Naive Bayes is a statistical classification technique based on Bayes Theorem which is used to for very high-dimensional datasets.
Naive Bayes classifiers are based on Bayesian classification methods which is used to describe the relationship between the conditional probabilities of stoical data.
Here the mathematical formula to calculate the conational probabilities is:
P(A/B) = P(A)P(B/A)/P(B)
Application of Naïve Bayes Algorithms:
Real-time Prediction
Multi-class Prediction
Text classification/ Spam Filtering/ Sentiment Analysis
Recommendation System
And more
Example using sklearn:
# importing required libraries
import pandas as pd
from sklearn.naive_bayes import GaussianNB
from sklearn.metrics import accuracy_score
# read the train and test dataset
train_data = pd.read_csv('train-data.csv')
test_data = pd.read_csv('test-data.csv')
# shape of the dataset
print('Shape of training data :',train_data.shape)
print('Shape of testing data :',test_data.shape)
# target variable - Income
# seperate the independent and target variable on training data
X_train = train_data.drop(columns=['Income'],axis=1)
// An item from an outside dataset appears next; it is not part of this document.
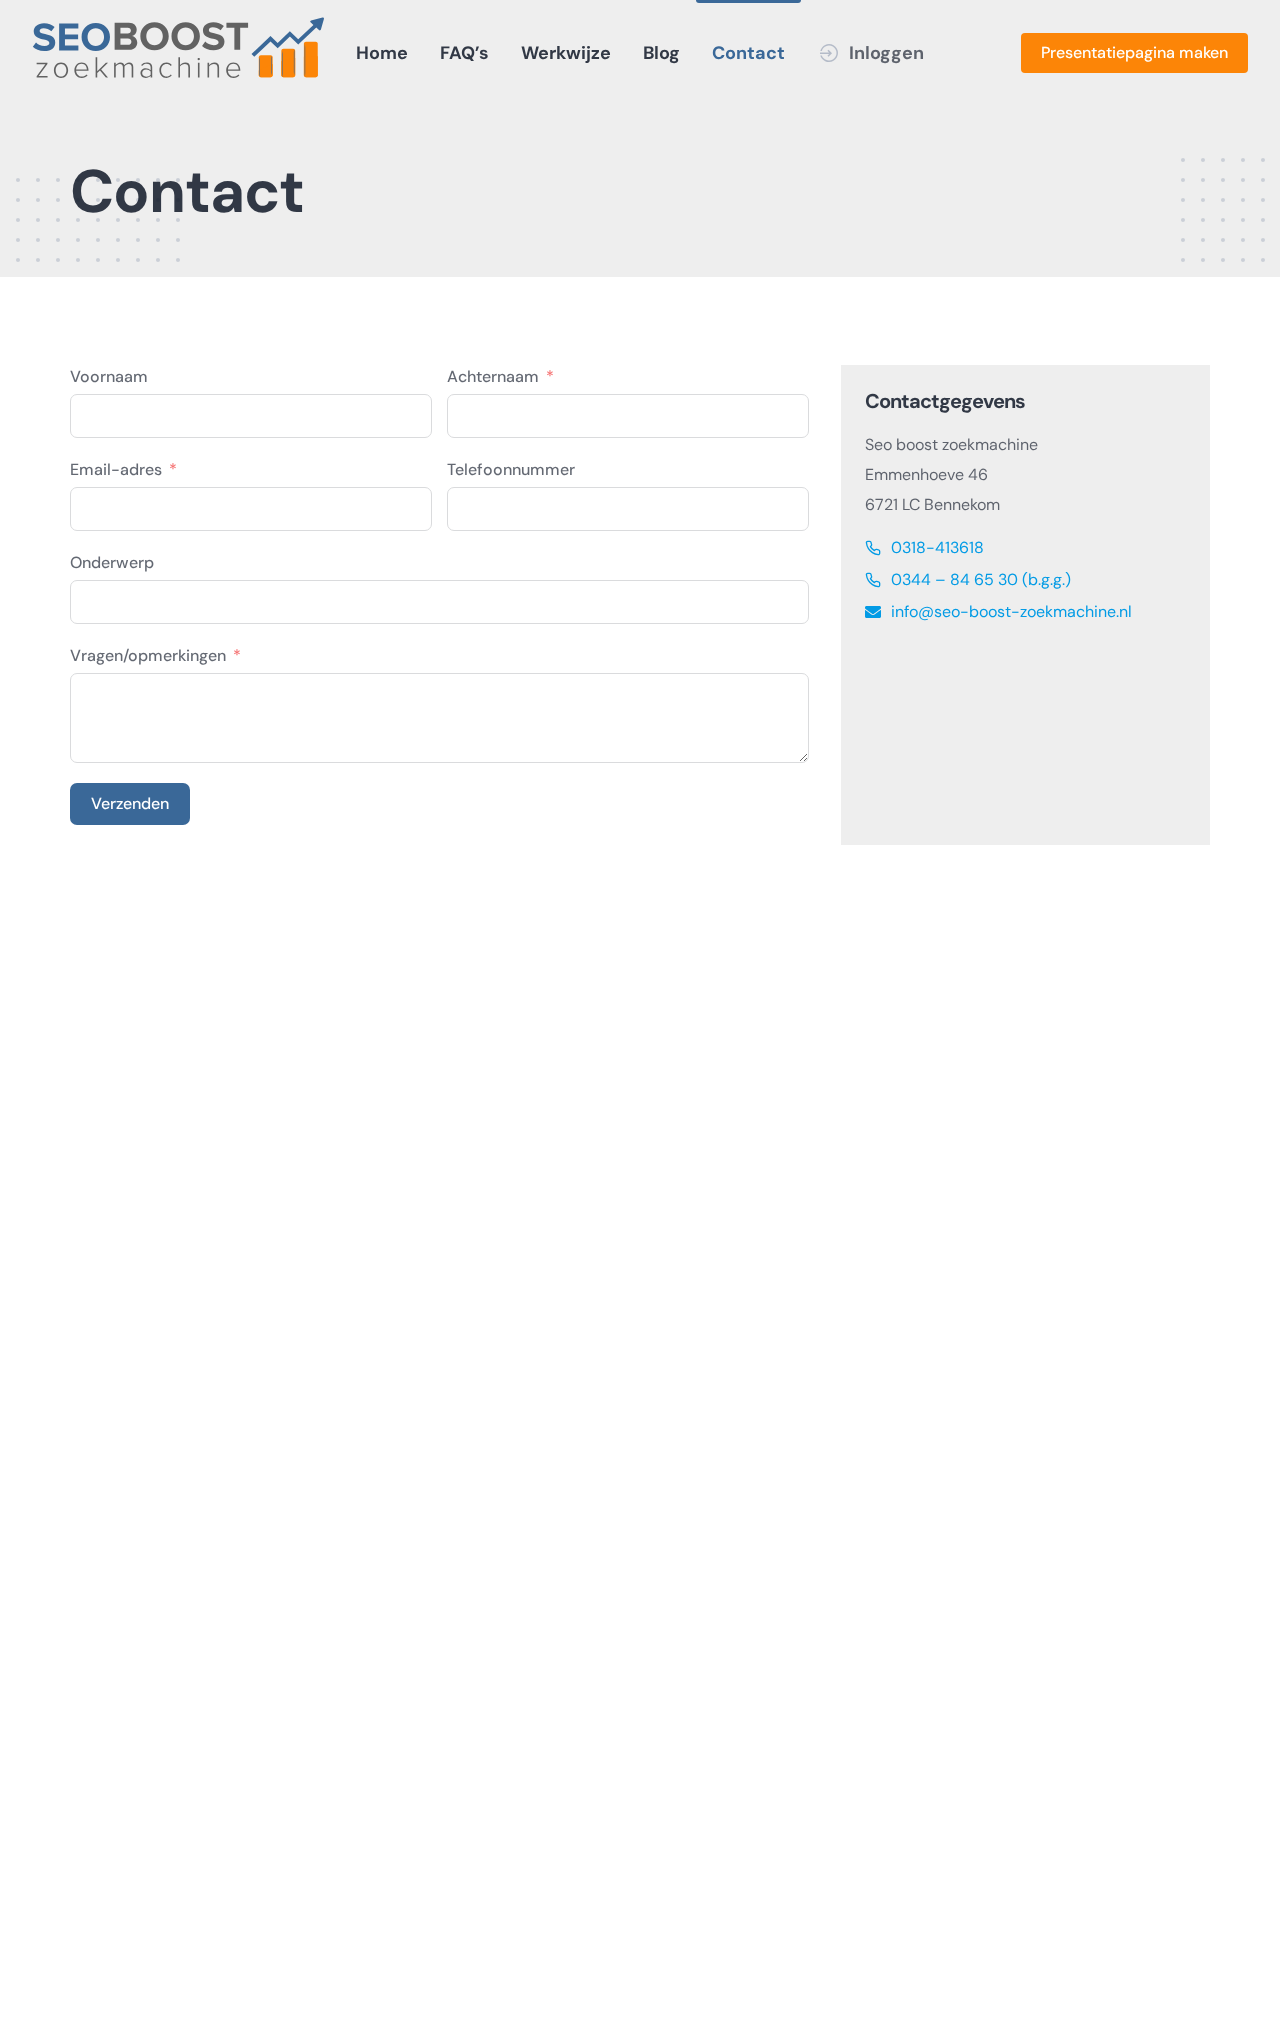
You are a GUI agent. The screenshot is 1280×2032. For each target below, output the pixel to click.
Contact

y_train = train_data['Income']
# seperate the independent and target variable on testing data
x_test = test_data.drop(columns=['Income'],axis=1)
y_test = test_data['Income']
model = GaussianNB()
# fit the model with the training data
model.fit(x_train,y_train)
# predict the target on the train dataset
predict_train = model.predict(x_train)
print('Target on train data',predict_train)
# Accuray Score on train dataset
accuracy_train = accuracy_score(y_train,predict_train)
print('accuracy_score on train dataset : ', accuracy_train)
# predict the target on the test dataset
predict_test = model.predict(x_test)
print('Target on test data',predict_test)
# Accuracy Score on test dataset
accuracy_test = accuracy_score(test_y,predict_test)
print('accuracy_score on test dataset : ', accuracy_test)